Question 45: What tools are you using to predict the yields of Xylene, Benzene, Toluene and other aromatics in a catalytic reformer? What methods do you use and how often do you test the feedstock for these variables? Other than feedstock quality, what factors are you accounting for in the individual yields (unit pressure, RON, etc)? Do you have any rules of thumb for conversion of certain species of aromatics?
Olivier Le-Coz (Axens)
Dedicated simulators are run for prediction, either using correlations or kinetic models. To be able to perform accurate predictions, feed analyses shall be performed every time the feedstock quality is changed: the most important one is detailed hydrocarbon analysis by gas chromatography (for instance Carburane).

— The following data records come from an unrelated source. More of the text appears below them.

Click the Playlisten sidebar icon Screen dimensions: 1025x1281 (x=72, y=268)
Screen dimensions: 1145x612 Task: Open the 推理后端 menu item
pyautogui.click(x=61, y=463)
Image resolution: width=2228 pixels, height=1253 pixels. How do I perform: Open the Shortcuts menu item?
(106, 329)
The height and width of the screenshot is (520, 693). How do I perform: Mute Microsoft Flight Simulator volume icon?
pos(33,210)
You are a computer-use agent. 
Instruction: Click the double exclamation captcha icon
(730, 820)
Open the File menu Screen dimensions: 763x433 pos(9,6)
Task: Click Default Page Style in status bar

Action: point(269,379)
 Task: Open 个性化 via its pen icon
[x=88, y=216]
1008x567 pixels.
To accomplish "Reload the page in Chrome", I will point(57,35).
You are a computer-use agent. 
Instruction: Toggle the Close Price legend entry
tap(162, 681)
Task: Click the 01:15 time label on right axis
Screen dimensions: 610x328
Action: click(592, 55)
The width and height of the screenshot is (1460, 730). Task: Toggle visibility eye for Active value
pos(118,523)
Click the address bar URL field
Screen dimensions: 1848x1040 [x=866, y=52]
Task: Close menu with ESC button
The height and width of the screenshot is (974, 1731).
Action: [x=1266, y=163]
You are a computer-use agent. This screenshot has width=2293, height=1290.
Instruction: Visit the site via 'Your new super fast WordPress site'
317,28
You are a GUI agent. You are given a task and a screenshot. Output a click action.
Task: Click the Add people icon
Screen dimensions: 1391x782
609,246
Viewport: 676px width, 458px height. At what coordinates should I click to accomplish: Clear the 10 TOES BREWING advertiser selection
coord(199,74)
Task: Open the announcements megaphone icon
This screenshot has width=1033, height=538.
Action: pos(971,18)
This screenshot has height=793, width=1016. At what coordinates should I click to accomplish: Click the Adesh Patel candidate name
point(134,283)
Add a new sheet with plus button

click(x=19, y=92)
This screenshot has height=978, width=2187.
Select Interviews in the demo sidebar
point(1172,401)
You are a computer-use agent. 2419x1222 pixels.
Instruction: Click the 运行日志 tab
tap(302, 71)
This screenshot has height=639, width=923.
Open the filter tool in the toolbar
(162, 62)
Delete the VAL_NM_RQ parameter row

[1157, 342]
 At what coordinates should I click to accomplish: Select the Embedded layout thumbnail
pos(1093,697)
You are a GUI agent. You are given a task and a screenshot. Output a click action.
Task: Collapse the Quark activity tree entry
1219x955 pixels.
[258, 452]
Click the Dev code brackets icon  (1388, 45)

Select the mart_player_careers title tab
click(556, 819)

The main parameters that impact yields and aromatic content in the reformate are of course pressure, H2/HC ratio, residence time (modeled through WHSV or GHSV), catalyst temperature and catalyst selectivity factors. Moreover, the chloride content is also a parameter to take into account for the evaluation of the aromatic's distribution.
Erik Myers (Valero)
At our refinery where this is applicable, we utilize a combination of our Profimatics / corporate modeling along with the licensor developed spreadsheet model. We utilize weekly mass balanced data along with gas chromatograph product results and feed and reformate PONA analyses. Yields can be normalized for pressure and severity. Goals are to minimize pressure, minimize chloride on catalyst and minimize octane (severity) for increased C5+ yield. Conversion rules of thumb are: Naphthene's are fast, paraffins are slow. C5 rings lead to large liquid loss, C6 rings are preferred.
Valero also recommends use of a PONA grid for better modeling of reforming feed stocks where the C5 and C6 rings are identified for each carbon number. For example, ethyl-cyclopentane and methyl-cyclohexane are both C7 naphthenes but the conversion of methyl-cyclohexane to toluene is much better with the C6 naphthene ring. In fact, the assumption of the distribution of C5 and C6 rings is the fundamental modeling error in reforming. Coker naphthas and synthetic crudes oils are enriched in the C5 rings relative to the C6 rings.
Brad Palmer (ConocoPhillips)
Switching to aromatic production mode is determined by the LP model according to market demand and economics. Operation of the naphtha hydrotreater, Reformer and Aromatic Extraction unit is set by the mode of operation (gasoline mode or aromatics mode) without use of additional modeling or predictive tools.
High quality feed (high N+2A) and higher Reformer severity increases aromatic production; therefore, when an aromatics mode is desired, the highest quality feeds are routed to the Reformer, the severity is increased, and the catalyst circulation is increased to keep up with increased coke production.
Aromatic Extraction unit operation is also changed to handle the increased aromatic concentration: solvent to feed ratio is increased, tertiary solvent is started and raffinate recycle to feed is started to maintain an optimum feed concentration.